Upstart church focuses on new followers and New Testament

 

Church of Christ in Sequim

Location: 107 E. Prairie St. (American Legion Hall)

Pastor Jerry MacDonald

Service times: 10 a.m. Bible study; 11 a.m. worship service

7 p.m. Wednesday night Bible study (currently book of Acts)

Contact: 808-1021; biblepage@att.net

Web: www.churchofchristinsequim.com

More info: Write MacDonald at: PO Box 1621, Sequim, WA 98382 or visit theancientplan.com.

 

Pastor Jerry MacDonald, 71, looks to take his motto of reaching people one-by-one to Sequim.

Throughout his 40-plus years of preaching he’s helped start a handful of churches and helped struggling ones survive. Now he’s turning his attention to a Sequim congregation looking to grow.

For seven months he’s led the Church of Christ in Sequim at the Sequim American Legion Hall.

MacDonald, an Everett native, was considering retirement prior to the move from Tennessee, but said he couldn’t do it.

“I was eager to get back to preaching the gospel,” he said.

He’s helped start churches in Washington and Illinois, including the North Seattle Church of Christ, and preached anywhere and everywhere, including by the Sea of Galilee. Starting churches and leading Bible studies are two of his passions, he said.

“With big churches you can lose a lot of the personality,” he said, “but with smaller congregations, it can be more one-on-one and you’re helping people in their lives.”

MacDonald says when the light goes on in people’s eyes about God, it reminds him of himself years ago when he became a Christian.

MacDonald served in Europe during the Vietnam War as a crew chief for an Otter airplane and missed a tour in Vietnam after catching pneumonia. Instead he went with the next group to France, which he said made him angry at the time but now he realizes God had other plans for him.

He married his childhood sweetheart Pamalla after his duty and soon after his first son was born two months prematurely he became a Christian.

Since then, he’s reached people all over the world with sermons, books and his “Teaching by Cards” Bible learning series that has been printed in `more than 40,000 editions in five languages.

Sequim’s church

MacDonald said the Church of Christ in Sequim focuses strictly on the Bible.  “If we lose the New Testament pattern, then we lose identity,” he said.

The Sequim church is non-denominational and is autonomous of a larger organization with each congregation in charge of its self.

MacDonald describes Sundays as a pure, first-century worship service that’s close to what the earliest Christians did.
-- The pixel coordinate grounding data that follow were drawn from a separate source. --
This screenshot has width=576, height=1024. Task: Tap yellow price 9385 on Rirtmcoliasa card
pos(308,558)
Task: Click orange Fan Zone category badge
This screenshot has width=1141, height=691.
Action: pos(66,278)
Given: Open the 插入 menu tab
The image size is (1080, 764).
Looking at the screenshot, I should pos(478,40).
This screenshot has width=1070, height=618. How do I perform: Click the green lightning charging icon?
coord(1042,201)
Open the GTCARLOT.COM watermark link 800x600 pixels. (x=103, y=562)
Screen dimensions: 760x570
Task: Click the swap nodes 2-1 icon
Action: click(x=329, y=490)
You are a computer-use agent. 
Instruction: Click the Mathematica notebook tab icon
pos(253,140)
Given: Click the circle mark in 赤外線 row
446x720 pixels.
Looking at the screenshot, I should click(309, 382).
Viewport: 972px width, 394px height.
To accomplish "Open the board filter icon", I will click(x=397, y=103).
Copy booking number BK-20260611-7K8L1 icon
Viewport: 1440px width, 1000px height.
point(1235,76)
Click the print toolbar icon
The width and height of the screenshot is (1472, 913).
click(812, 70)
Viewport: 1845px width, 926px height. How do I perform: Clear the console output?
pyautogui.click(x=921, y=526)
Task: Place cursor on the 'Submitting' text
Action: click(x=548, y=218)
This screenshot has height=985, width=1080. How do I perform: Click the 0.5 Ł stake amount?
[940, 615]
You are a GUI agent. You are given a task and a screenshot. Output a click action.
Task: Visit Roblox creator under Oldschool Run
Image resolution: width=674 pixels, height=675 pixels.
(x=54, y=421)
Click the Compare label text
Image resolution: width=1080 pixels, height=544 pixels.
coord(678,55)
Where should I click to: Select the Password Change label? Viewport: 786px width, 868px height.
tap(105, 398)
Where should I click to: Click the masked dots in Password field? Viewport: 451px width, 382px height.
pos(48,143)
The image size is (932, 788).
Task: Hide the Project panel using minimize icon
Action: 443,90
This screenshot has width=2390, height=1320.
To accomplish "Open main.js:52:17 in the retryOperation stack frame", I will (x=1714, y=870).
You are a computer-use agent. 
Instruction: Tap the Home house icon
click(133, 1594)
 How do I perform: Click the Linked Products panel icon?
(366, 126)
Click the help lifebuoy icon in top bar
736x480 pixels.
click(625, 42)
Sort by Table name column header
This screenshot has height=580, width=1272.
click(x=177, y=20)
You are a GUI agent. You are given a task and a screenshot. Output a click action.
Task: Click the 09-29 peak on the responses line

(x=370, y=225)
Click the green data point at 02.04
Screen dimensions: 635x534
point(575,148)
This includes an intense Bible study for an hour followed by a sermon, a cappella hymns and the Lord’s Supper.

Ashley White, a member of the church, said the major prompt to bring in MacDonald and his wife were to create a church closer for locals commuting on Sundays to Port Townsend.

“We’re very encouraged,” White said about the upstart church. “It’s a small group with 16-20 people on Sundays but when we started out in late July we had 12-14.”

MacDonald said the congregation is looking to grow and he’s looking for a successor to train and leave the church to after he leaves.

“Our aim is to spread the gospel in the Sequim area and find people who are looking for God’s truth,” White said.

“That is our aim. We are a group who get along well together and we stick to Scripture as best as we can.”

For now, MacDonald plans to continue doing what he feels he’s done best — “sharing God’s message for salvation is the most important thing I’ll ever do.”